Le secteur représenterait environ 13 % du produit intérieur brut du pays. Malgré son importance, Bangkok cherche désormais davantage à maîtriser les effets du tourisme de masse et à attirer des visiteurs générant davantage de valeur économique.

La réduction de la durée des séjours sans visa et l’obligation d’assurance s’inscrivent ainsi dans une politique visant à mieux contrôler les séjours prolongés et les entrées répétées, tout en maintenant l’accès relativement simple au pays pour les touristes.

La Thaïlande prévoit environ 33,5 millions d’arrivées de touristes étrangers en 2026, contre près de 33 millions l’année précédente. Le pays n’a toutefois pas encore retrouvé le niveau de fréquentation enregistré avant la pandémie de Covid-19.

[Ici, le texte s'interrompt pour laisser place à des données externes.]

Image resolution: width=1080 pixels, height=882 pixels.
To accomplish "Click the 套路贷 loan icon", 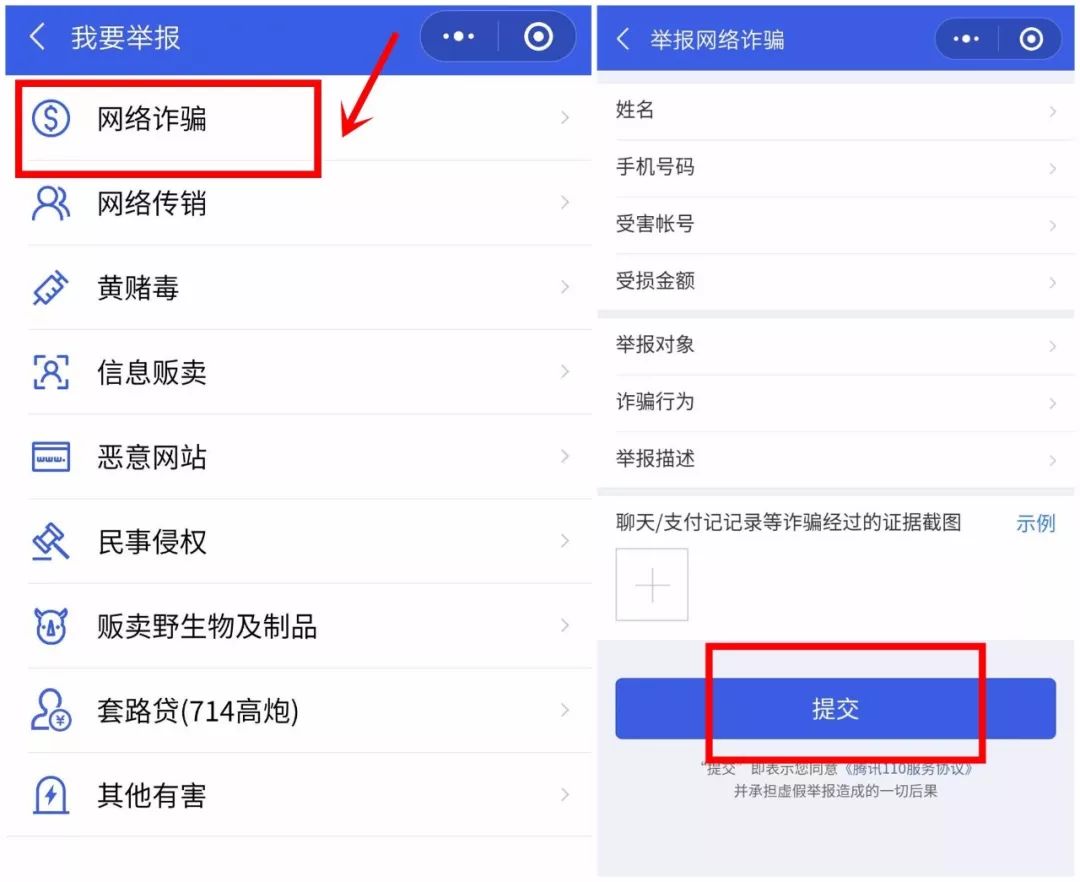I will (49, 711).
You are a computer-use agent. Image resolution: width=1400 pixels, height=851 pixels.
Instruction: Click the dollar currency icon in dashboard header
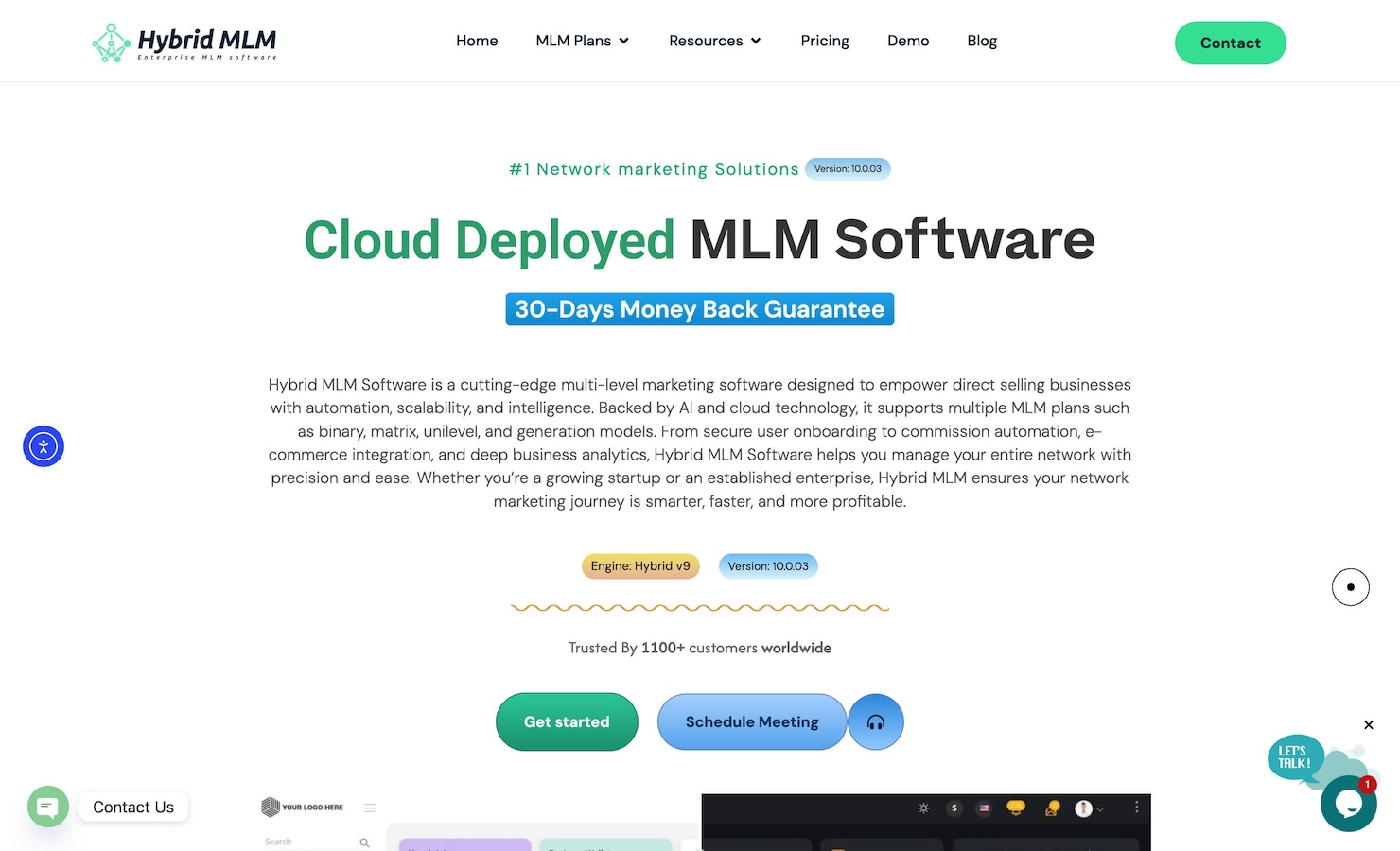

Pour les voyageurs français, le changement reste donc relativement simple à anticiper : un séjour touristique de 30 jours maximum reste accessible sans visa, mais les voyages plus longs nécessitent désormais de regarder de plus près les différentes options disponibles.

Avant de partir, il est surtout essentiel de vérifier la durée de séjour autorisée, le motif du voyage et les formalités d’entrée applicables à sa nationalité. Pour un séjour touristique dépassant 30 jours, le visa touristique constitue notamment une solution à envisager.